Research at UCLA on a technique for detecting the earliest spread of melanoma, the deadliest form of skin cancer, has confirmed that the procedure significantly prolongs patients' survival rates compared with traditional "watch and wait" techniques.
The technique, which combines lymphatic mapping and sentinel-node biopsy, allows doctors to quickly determine whether the disease has spread, or metastasized, to the lymph nodes, which occurs in approximately 20 percent of patients. Patients with cancer in their lymph nodes may benefit from having their other nearby lymph nodes removed. For the other approximately 80 percent of patients in whom the tumors have not spread to the lymph nodes, the technique spares the patient from unnecessary surgery and its associated complications and substantial costs.
The results of the decade-long study, which began at UCLA's Jonsson Comprehensive Cancer Center, were published Feb. 13 in the New England Journal of Medicine. The research was led by Dr. Donald Morton, UCLA professor emeritus of surgery and director of the John Wayne Cancer Institute in Santa Monica, and Dr. Alistair Cochran, professor in the department of surgery and the department of pathology and laboratory medicine at the David Geffen School of Medicine at UCLA. Morton died in January at the age of 79.

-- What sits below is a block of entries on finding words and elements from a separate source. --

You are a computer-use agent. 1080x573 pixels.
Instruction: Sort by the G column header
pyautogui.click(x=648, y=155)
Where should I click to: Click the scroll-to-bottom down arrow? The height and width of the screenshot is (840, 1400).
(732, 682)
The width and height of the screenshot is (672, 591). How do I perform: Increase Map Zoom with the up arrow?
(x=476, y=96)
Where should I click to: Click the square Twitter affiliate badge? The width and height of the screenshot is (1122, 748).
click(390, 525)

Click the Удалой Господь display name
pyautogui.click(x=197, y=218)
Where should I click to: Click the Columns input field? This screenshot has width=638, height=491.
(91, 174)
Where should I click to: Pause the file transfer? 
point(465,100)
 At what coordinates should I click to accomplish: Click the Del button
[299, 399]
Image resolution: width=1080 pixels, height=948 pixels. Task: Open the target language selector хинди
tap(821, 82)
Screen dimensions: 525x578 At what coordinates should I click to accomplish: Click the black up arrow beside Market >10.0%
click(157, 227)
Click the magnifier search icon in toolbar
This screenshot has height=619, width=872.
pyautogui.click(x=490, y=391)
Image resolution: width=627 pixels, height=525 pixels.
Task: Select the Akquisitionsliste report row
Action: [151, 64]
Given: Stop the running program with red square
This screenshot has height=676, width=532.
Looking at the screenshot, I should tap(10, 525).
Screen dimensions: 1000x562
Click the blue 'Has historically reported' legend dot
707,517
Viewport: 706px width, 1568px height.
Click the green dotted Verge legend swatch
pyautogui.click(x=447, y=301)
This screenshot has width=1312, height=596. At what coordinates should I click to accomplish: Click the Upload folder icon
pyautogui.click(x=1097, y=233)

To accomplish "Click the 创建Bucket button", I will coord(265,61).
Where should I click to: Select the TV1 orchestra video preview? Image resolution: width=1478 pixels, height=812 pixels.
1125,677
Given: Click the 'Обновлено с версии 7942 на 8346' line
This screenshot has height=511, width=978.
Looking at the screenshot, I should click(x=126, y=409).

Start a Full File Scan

Researchers evaluated outcomes of 2,001 melanoma patients after 10 years. The results confirmed that lymphatic mapping and sentinel-node biopsy have been a significant advance in the treatment of melanoma—the method improved patients' long-term melanoma-specific survival and their survival without cancer spreading to other parts of the body.
"Long-term follow-up shows a survival advantage with our technique, a finding that was only detectable with a 10-year analysis," Cochran said. "This is very gratifying for all who worked on developing and testing the approach at UCLA and in centers around the world."
One important finding was that the thickness of the initial melanoma tumor determined the effectiveness of the treatments in managing nodal and other metastases. Patients who had primary melanoma tumors of intermediate thickness (1.2 to 3.5 millimeters thick) and whose lymph nodes were completely removed after a positive biopsy had a disease-free survival rate of 71.3 percent after 10 years, compared with a 64.7 percent rate for those whose nodes were observed without sentinel biopsy.
The study confirmed that for patients with intermediate-thickness melanomas, early sentinel biopsy decreases the risk of cancer recurring in the lymph nodes and decreases their chances of dying from melanoma.
The research also found that sentinel-node biopsy prolonged the patients' survival without melanoma spreading to the brain, lungs, liver or other organs; and that it improved the survival rate for patients with lymph node metastasis from primary melanomas of intermediate thickness without additional metastases.
In 20 percent of patients with melanoma, the cancer has already spread to nearby lymph nodes when they are diagnosed with the disease. Traditionally, these patients underwent surgery to remove the primary tumor and a rim of normal tissue around it, followed by clinical observation of the lymph nodes throughout their follow-up care, or until the disease was detected in the lymph nodes. If the lymph nodes developed signs of cancer over time, they were surgically removed.
Although the observation method spared 80 percent of patients from unnecessary surgery and its considerable risk of complications, the detection of metastases in the lymph nodes may have occurred too late to stop the spread of the disease.
The primary alternative to the observation method was to remove all patients' lymph nodes, since every patient was potentially at risk of metastasis; but this option subjected 80 percent of patients to unnecessary surgery. That prompted Morton, Cochran and their colleagues in the UCLA division of surgical oncology to develop the sentinel-node biopsy method for identifying the 20 percent of patients whose tumors had already spread to the lymph nodes. The first results from their phase 3 trial comparing their method with standard observation were published in 2001.
Before cancer cells spread throughout the lymph nodes, they travel through the lymphatic vessels, first entering the sentinel lymph node, which is the lymph node most directly connected to the primary tumor. In the technique developed at UCLA, doctors inject the tissue near the primary tumor with a mixture of blue dye and radioactive tracer to find the lymphatic channels that lead directly to the tumor-draining sentinel lymph node. The dye–isotope mixture follows the same lymphatic path as the melanoma cells that spread to the sentinel node. Doctors can then remove the sentinel node and examine it in detail under a microscope using probes that are sensitive enough to detect even single melanoma cells.
If melanoma cells are not found in the sentinel node, it is highly unlikely that there will be tumors in other non-sentinel nodes, meaning that further nodal surgery is not necessary. If melanoma cells are present, however, doctors typically decide immediately to remove all other lymph nodes of the nodal group. The technique has become widely used and is now viewed as a practice-changing development.
Although some patients with thick primary tumors (thicker than 3.5 millimeters) benefit from having their lymph nodes removed, the trial data suggest that the timing of the intervention is not as crucial for them as it is for patients with intermediate thickness primary tumors. The trial did not evaluate enough patients with thin melanomas (less than 1.20 millimeters thick) to understand how they might benefit from lymphatic mapping and sentinel-node biopsy.